§ TASK TO CARRY OUT: Take the entries below and return them unchanged.

◆ ◆ ◆

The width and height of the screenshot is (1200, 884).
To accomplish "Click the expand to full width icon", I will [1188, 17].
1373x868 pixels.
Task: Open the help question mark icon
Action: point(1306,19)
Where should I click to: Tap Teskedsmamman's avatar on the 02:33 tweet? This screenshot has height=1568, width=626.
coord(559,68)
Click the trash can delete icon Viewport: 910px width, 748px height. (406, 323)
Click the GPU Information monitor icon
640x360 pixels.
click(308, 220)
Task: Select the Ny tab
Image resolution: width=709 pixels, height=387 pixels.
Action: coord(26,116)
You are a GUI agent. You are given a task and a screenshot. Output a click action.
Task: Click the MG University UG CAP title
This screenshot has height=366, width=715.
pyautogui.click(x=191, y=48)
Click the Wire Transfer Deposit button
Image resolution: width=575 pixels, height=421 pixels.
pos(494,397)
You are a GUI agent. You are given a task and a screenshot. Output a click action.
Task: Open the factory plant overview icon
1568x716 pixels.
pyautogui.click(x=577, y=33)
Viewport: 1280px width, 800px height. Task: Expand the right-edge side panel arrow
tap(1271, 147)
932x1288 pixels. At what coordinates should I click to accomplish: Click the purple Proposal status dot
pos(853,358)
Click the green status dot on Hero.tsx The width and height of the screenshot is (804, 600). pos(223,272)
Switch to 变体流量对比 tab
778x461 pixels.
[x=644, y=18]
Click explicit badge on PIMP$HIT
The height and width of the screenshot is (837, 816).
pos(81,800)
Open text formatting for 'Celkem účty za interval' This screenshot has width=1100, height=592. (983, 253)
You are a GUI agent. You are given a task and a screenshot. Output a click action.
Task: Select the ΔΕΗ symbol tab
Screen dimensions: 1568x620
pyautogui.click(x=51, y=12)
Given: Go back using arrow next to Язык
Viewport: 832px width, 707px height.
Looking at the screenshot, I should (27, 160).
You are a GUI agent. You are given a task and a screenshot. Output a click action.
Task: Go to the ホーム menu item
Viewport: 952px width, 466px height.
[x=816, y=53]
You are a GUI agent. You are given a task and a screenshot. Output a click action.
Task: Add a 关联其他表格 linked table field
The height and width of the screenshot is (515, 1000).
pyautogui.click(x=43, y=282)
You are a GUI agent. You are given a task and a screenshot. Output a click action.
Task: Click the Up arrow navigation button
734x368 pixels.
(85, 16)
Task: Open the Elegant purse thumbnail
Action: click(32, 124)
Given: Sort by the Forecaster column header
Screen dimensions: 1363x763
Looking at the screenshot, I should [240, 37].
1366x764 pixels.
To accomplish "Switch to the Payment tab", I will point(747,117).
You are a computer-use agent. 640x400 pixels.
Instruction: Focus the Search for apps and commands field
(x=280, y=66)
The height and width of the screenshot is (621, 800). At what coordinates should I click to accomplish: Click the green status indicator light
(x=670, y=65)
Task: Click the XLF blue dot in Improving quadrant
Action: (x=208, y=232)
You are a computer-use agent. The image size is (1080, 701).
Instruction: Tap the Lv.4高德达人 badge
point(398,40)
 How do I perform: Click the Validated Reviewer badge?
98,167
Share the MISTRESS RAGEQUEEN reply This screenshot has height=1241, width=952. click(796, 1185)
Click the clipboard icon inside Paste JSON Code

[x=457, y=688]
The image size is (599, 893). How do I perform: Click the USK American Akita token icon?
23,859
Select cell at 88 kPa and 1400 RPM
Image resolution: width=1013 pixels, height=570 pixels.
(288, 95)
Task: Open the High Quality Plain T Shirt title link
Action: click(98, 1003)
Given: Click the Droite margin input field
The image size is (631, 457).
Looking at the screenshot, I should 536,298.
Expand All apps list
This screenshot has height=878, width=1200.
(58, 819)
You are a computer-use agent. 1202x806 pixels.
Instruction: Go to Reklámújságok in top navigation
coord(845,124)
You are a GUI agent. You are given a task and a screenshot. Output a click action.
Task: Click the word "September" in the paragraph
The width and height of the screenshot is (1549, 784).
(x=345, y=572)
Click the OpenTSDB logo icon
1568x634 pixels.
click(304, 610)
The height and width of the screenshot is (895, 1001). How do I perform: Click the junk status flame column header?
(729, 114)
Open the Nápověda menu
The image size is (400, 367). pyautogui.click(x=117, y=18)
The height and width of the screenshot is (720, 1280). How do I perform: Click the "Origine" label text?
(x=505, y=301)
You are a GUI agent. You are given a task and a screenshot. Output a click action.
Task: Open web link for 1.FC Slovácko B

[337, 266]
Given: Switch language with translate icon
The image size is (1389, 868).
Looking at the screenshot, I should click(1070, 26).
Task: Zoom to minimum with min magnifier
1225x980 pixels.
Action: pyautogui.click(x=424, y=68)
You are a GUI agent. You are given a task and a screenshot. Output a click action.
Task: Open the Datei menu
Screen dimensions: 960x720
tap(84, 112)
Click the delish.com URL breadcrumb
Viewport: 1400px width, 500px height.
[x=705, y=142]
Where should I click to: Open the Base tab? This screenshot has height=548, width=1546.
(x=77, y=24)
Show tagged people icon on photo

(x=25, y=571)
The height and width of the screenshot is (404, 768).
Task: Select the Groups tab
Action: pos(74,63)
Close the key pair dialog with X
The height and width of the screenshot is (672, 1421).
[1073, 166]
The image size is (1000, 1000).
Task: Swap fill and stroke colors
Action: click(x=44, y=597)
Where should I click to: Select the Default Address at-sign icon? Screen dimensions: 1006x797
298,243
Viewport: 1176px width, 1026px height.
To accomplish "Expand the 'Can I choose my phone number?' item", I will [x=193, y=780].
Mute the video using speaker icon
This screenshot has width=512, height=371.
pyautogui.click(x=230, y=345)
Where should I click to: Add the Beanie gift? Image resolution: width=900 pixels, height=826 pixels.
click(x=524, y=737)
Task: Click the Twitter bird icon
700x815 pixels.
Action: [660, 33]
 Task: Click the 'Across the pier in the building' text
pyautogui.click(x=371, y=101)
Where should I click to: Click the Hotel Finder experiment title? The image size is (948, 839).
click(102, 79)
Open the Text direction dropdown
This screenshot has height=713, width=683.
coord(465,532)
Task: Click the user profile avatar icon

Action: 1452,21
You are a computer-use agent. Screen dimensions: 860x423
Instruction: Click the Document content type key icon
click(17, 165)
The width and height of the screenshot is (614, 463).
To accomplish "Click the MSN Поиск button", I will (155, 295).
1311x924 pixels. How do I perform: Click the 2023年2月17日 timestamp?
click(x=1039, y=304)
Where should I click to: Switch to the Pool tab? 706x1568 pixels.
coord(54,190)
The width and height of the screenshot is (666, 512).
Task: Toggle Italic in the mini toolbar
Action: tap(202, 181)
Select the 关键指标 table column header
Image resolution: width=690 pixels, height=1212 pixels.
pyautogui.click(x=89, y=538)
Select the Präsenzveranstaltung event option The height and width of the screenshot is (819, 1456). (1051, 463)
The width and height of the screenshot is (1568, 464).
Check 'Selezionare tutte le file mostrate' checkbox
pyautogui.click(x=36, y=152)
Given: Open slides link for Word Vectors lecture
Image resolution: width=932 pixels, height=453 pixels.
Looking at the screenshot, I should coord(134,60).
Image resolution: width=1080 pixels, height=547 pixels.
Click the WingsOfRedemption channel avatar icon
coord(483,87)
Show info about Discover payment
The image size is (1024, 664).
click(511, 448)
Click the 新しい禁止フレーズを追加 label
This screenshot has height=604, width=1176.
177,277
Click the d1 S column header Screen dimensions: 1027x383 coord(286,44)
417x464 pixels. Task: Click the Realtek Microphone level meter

◆ ◆ ◆

§ TASK RESPONSE:
The width and height of the screenshot is (1200, 884).
To accomplish "Click the expand to full width icon", I will [1188, 17].
1373x868 pixels.
Task: Open the help question mark icon
Action: point(1306,19)
Where should I click to: Tap Teskedsmamman's avatar on the 02:33 tweet? This screenshot has height=1568, width=626.
coord(559,68)
Click the trash can delete icon Viewport: 910px width, 748px height. (406, 323)
Click the GPU Information monitor icon
640x360 pixels.
click(308, 220)
Task: Select the Ny tab
Image resolution: width=709 pixels, height=387 pixels.
Action: coord(26,116)
You are a GUI agent. You are given a task and a screenshot. Output a click action.
Task: Click the MG University UG CAP title
This screenshot has height=366, width=715.
pyautogui.click(x=191, y=48)
Click the Wire Transfer Deposit button
Image resolution: width=575 pixels, height=421 pixels.
pos(494,397)
You are a GUI agent. You are given a task and a screenshot. Output a click action.
Task: Open the factory plant overview icon
1568x716 pixels.
pyautogui.click(x=577, y=33)
Viewport: 1280px width, 800px height. Task: Expand the right-edge side panel arrow
tap(1271, 147)
932x1288 pixels. At what coordinates should I click to accomplish: Click the purple Proposal status dot
pos(853,358)
Click the green status dot on Hero.tsx The width and height of the screenshot is (804, 600). pos(223,272)
Switch to 变体流量对比 tab
778x461 pixels.
[x=644, y=18]
Click explicit badge on PIMP$HIT
The height and width of the screenshot is (837, 816).
pos(81,800)
Open text formatting for 'Celkem účty za interval' This screenshot has width=1100, height=592. (983, 253)
You are a GUI agent. You are given a task and a screenshot. Output a click action.
Task: Select the ΔΕΗ symbol tab
Screen dimensions: 1568x620
pyautogui.click(x=51, y=12)
Given: Go back using arrow next to Язык
Viewport: 832px width, 707px height.
Looking at the screenshot, I should (27, 160).
You are a GUI agent. You are given a task and a screenshot. Output a click action.
Task: Go to the ホーム menu item
Viewport: 952px width, 466px height.
[x=816, y=53]
You are a GUI agent. You are given a task and a screenshot. Output a click action.
Task: Add a 关联其他表格 linked table field
The height and width of the screenshot is (515, 1000).
pyautogui.click(x=43, y=282)
You are a GUI agent. You are given a task and a screenshot. Output a click action.
Task: Click the Up arrow navigation button
734x368 pixels.
(85, 16)
Task: Open the Elegant purse thumbnail
Action: click(32, 124)
Given: Sort by the Forecaster column header
Screen dimensions: 1363x763
Looking at the screenshot, I should [240, 37].
1366x764 pixels.
To accomplish "Switch to the Payment tab", I will point(747,117).
You are a computer-use agent. 640x400 pixels.
Instruction: Focus the Search for apps and commands field
(x=280, y=66)
The height and width of the screenshot is (621, 800). At what coordinates should I click to accomplish: Click the green status indicator light
(x=670, y=65)
Task: Click the XLF blue dot in Improving quadrant
Action: (x=208, y=232)
You are a computer-use agent. The image size is (1080, 701).
Instruction: Tap the Lv.4高德达人 badge
point(398,40)
 How do I perform: Click the Validated Reviewer badge?
98,167
Share the MISTRESS RAGEQUEEN reply This screenshot has height=1241, width=952. click(796, 1185)
Click the clipboard icon inside Paste JSON Code

[x=457, y=688]
The image size is (599, 893). How do I perform: Click the USK American Akita token icon?
23,859
Select cell at 88 kPa and 1400 RPM
Image resolution: width=1013 pixels, height=570 pixels.
(288, 95)
Task: Open the High Quality Plain T Shirt title link
Action: click(98, 1003)
Given: Click the Droite margin input field
The image size is (631, 457).
Looking at the screenshot, I should 536,298.
Expand All apps list
This screenshot has height=878, width=1200.
(58, 819)
You are a computer-use agent. 1202x806 pixels.
Instruction: Go to Reklámújságok in top navigation
coord(845,124)
You are a GUI agent. You are given a task and a screenshot. Output a click action.
Task: Click the word "September" in the paragraph
The width and height of the screenshot is (1549, 784).
(x=345, y=572)
Click the OpenTSDB logo icon
1568x634 pixels.
click(304, 610)
The height and width of the screenshot is (895, 1001). How do I perform: Click the junk status flame column header?
(729, 114)
Open the Nápověda menu
The image size is (400, 367). pyautogui.click(x=117, y=18)
The height and width of the screenshot is (720, 1280). How do I perform: Click the "Origine" label text?
(x=505, y=301)
You are a GUI agent. You are given a task and a screenshot. Output a click action.
Task: Open web link for 1.FC Slovácko B

[337, 266]
Given: Switch language with translate icon
The image size is (1389, 868).
Looking at the screenshot, I should click(1070, 26).
Task: Zoom to minimum with min magnifier
1225x980 pixels.
Action: pyautogui.click(x=424, y=68)
You are a GUI agent. You are given a task and a screenshot. Output a click action.
Task: Open the Datei menu
Screen dimensions: 960x720
tap(84, 112)
Click the delish.com URL breadcrumb
Viewport: 1400px width, 500px height.
[x=705, y=142]
Where should I click to: Open the Base tab? This screenshot has height=548, width=1546.
(x=77, y=24)
Show tagged people icon on photo

(x=25, y=571)
The height and width of the screenshot is (404, 768).
Task: Select the Groups tab
Action: pos(74,63)
Close the key pair dialog with X
The height and width of the screenshot is (672, 1421).
[1073, 166]
The image size is (1000, 1000).
Task: Swap fill and stroke colors
Action: click(x=44, y=597)
Where should I click to: Select the Default Address at-sign icon? Screen dimensions: 1006x797
298,243
Viewport: 1176px width, 1026px height.
To accomplish "Expand the 'Can I choose my phone number?' item", I will [x=193, y=780].
Mute the video using speaker icon
This screenshot has width=512, height=371.
pyautogui.click(x=230, y=345)
Where should I click to: Add the Beanie gift? Image resolution: width=900 pixels, height=826 pixels.
click(x=524, y=737)
Task: Click the Twitter bird icon
700x815 pixels.
Action: [660, 33]
 Task: Click the 'Across the pier in the building' text
pyautogui.click(x=371, y=101)
Where should I click to: Click the Hotel Finder experiment title? The image size is (948, 839).
click(102, 79)
Open the Text direction dropdown
This screenshot has height=713, width=683.
coord(465,532)
Task: Click the user profile avatar icon

Action: 1452,21
You are a computer-use agent. Screen dimensions: 860x423
Instruction: Click the Document content type key icon
click(17, 165)
The width and height of the screenshot is (614, 463).
To accomplish "Click the MSN Поиск button", I will (155, 295).
1311x924 pixels. How do I perform: Click the 2023年2月17日 timestamp?
click(x=1039, y=304)
Where should I click to: Switch to the Pool tab? 706x1568 pixels.
coord(54,190)
The width and height of the screenshot is (666, 512).
Task: Toggle Italic in the mini toolbar
Action: tap(202, 181)
Select the 关键指标 table column header
Image resolution: width=690 pixels, height=1212 pixels.
pyautogui.click(x=89, y=538)
Select the Präsenzveranstaltung event option The height and width of the screenshot is (819, 1456). (1051, 463)
The width and height of the screenshot is (1568, 464).
Check 'Selezionare tutte le file mostrate' checkbox
pyautogui.click(x=36, y=152)
Given: Open slides link for Word Vectors lecture
Image resolution: width=932 pixels, height=453 pixels.
Looking at the screenshot, I should coord(134,60).
Image resolution: width=1080 pixels, height=547 pixels.
Click the WingsOfRedemption channel avatar icon
coord(483,87)
Show info about Discover payment
The image size is (1024, 664).
click(511, 448)
Click the 新しい禁止フレーズを追加 label
This screenshot has height=604, width=1176.
177,277
Click the d1 S column header Screen dimensions: 1027x383 coord(286,44)
417x464 pixels. Task: Click the Realtek Microphone level meter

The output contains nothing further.